EXERCISE> Could you transcribe the entries below exactly, without any of the pictures?
○ ○ ○ ○ ○ ○ ○
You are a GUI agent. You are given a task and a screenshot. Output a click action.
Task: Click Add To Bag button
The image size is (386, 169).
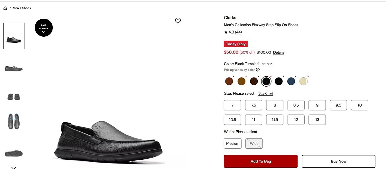coord(261,161)

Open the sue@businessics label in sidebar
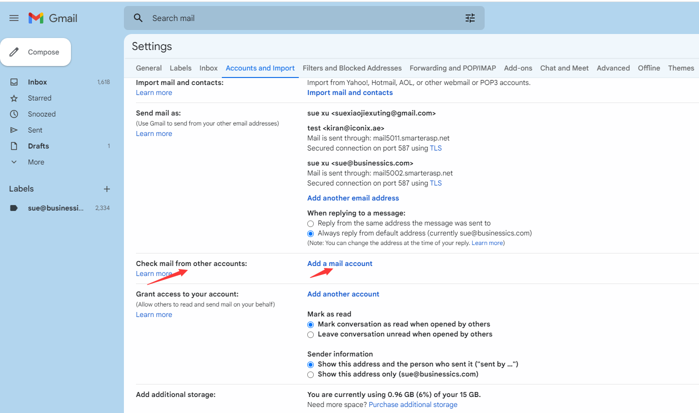(55, 208)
○ ○ ○ ○ ○ ○ ○
EXPECTED OUTPUT>
You are a GUI agent. You are given a task and a screenshot. Output a click action.
Task: Click Add To Bag button
The image size is (386, 169).
coord(261,161)

Open the sue@businessics label in sidebar
(55, 208)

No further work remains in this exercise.